Progression through the G2 phase of the cell cycle has been technically difficult to study due to the lack of physical markers specific to this phase. G2 contains several checkpoints and key protein interactions necessary for the progression of the cell into mitosis. Using modified fluorescent protein systems, our lab has created a cyan fluorescent protein (ECFP) to act as a new G2/M reporter tool to help measure the progression of the cell through G2 without disrupting the cell cycle. The reporter uses a Cyclin B1 promoter which enhances protein expression during G2, mimicking Cyclin B1 expression. As the cell progresses through G2, more ECFP protein is produced leading to increased cyan fluorescence emission within the cell. This acts as a visual marker to indicate the progression of the cell through G2. The protein itself is also fused to a small D-box domain (also found on Cyclin B1) which ensures its degradation at the metaphase–anaphase transition and indicates the cell has progressed into mitosis. Similar reporter systems have been used in the past, but often include the cytoplasmic retention sequence (CRS) domain of Cyclin B1 which is a region known to interact with a number of other intracellular proteins. This can pose problems for researchers and their protein of interest as the CRS domain may lead to unintentional interactions with the reporter and cause unexpected side effects. Our reporter system removes the CRS to help prevent these unwanted interactions. You can read more about this reporter here.
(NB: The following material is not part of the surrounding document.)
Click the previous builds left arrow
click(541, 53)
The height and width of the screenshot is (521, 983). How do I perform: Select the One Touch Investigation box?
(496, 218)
In order to study Tuberin/Cyclin B1 interaction, Porter Lab uses advanced molecular tools such as BiFC. BiFC measures protein interaction through the formation of a BiFC complex which generates fluorescence when proteins of interest interact with one another. The genes of the proteins of interest are modified to be attached to a C-terminal or N-terminal fluorescent protein fragment using a flexible linker. These fragments are a part of a larger fluorescent protein. When the fragments are rejoined, fluorescent light is produced. Our lab has constructed vectors with modified Tuberin and Cyclin B1 genes conjugated to yellow fluorescent protein fragments. After the vector’s transfection into live cells, the interaction of Tuberin and Cyclin B1 at the G2/M checkpoint can be visualized. Tuberin and Cyclin B1’s close association during G2 allows for the reformation of the BiFC complex and yellow fluorescence to be observed.
Tuberin has been known to localize both within the cytoplasm and nucleus where it interacts with a variety of different proteins. To better understand Tuberin’s cellular localization and interactions it is essential to develop necessary tools for the imaging of Tuberin within the cell. To visualize Tuberin in the diverse cell compartments, our lab created a new HEK-293 cell line, using the CRISPR-Cas9 technique, where Tuberin is tagged to iRFP720 fluorescent protein. This new cell line can be used in immunofluorescence experiments to detect the localization of Tuberin and also in flow cytometry where cells expressing Tuberin-iRFP720 can be sorted and analyzed.